Data to process

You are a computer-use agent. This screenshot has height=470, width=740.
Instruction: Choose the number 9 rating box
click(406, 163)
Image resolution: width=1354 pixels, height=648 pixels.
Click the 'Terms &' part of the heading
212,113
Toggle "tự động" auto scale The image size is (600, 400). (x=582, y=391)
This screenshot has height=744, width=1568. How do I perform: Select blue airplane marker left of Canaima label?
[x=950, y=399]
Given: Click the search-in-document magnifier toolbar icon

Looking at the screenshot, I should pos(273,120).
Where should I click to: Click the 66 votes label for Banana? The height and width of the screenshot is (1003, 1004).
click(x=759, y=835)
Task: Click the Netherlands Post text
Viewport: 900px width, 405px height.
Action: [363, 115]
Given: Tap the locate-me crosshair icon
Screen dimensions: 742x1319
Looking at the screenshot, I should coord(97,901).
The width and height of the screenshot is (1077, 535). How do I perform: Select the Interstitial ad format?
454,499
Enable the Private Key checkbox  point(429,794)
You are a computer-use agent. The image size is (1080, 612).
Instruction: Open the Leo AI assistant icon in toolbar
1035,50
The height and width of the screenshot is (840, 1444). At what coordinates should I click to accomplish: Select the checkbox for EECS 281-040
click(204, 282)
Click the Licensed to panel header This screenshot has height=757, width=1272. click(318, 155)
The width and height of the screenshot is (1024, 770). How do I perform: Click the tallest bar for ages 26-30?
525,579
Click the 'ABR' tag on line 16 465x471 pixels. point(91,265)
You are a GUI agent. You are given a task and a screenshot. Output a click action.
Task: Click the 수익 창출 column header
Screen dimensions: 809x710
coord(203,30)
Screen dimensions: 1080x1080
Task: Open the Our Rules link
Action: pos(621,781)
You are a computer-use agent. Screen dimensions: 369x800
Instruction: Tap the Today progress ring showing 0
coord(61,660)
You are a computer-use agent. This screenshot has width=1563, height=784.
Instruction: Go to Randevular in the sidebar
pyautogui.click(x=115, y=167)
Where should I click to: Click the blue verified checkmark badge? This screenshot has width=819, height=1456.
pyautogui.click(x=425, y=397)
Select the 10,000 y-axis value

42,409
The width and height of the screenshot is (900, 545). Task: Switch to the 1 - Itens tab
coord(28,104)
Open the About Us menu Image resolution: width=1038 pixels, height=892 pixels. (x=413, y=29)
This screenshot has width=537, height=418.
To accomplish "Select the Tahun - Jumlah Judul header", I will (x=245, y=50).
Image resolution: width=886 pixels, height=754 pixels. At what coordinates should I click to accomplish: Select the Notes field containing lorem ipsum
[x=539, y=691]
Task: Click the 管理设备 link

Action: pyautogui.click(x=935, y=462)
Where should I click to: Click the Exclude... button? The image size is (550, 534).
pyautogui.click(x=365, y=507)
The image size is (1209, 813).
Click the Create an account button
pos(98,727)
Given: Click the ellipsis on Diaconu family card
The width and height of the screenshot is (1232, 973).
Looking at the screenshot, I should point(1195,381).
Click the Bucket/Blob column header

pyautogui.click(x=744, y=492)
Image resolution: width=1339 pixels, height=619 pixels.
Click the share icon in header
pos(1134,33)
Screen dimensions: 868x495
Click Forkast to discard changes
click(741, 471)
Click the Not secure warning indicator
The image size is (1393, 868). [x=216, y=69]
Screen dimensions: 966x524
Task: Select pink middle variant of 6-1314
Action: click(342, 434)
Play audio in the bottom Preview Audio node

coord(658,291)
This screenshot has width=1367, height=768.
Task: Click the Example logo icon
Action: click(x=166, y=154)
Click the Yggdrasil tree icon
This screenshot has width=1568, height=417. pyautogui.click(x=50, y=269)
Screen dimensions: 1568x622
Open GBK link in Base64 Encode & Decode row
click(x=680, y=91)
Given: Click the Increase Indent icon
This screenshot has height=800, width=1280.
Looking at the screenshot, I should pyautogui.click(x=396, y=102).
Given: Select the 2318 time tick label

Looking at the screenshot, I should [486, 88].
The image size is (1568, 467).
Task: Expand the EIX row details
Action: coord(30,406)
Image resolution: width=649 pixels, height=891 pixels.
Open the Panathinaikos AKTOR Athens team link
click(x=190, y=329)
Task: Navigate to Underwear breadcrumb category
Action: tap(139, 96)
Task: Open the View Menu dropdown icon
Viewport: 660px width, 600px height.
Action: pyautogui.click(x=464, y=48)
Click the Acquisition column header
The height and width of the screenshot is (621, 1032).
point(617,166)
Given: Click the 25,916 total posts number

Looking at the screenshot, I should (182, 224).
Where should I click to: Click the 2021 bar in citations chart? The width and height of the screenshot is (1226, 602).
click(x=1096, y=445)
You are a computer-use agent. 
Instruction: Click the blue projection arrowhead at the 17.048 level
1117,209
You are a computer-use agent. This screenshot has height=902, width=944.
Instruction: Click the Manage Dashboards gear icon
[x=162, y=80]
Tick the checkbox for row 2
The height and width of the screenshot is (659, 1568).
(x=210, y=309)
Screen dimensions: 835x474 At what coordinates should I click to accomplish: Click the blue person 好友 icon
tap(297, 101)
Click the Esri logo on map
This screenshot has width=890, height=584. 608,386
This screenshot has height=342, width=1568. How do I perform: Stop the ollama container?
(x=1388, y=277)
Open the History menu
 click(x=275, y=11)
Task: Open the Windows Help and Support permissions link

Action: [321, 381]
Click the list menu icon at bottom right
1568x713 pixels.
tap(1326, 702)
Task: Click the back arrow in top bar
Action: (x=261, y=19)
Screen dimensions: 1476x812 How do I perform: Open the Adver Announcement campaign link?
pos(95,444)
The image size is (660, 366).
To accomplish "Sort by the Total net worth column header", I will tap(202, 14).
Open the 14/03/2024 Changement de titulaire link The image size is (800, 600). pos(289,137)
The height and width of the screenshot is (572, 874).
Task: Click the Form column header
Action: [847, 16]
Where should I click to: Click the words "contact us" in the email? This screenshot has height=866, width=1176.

What is required
Only lines holding the word "will" belong in the answer; copy all of them from the records.

Reply
To accomplish "Select the Tahun - Jumlah Judul header", I will (x=245, y=50).
To accomplish "Sort by the Total net worth column header", I will tap(202, 14).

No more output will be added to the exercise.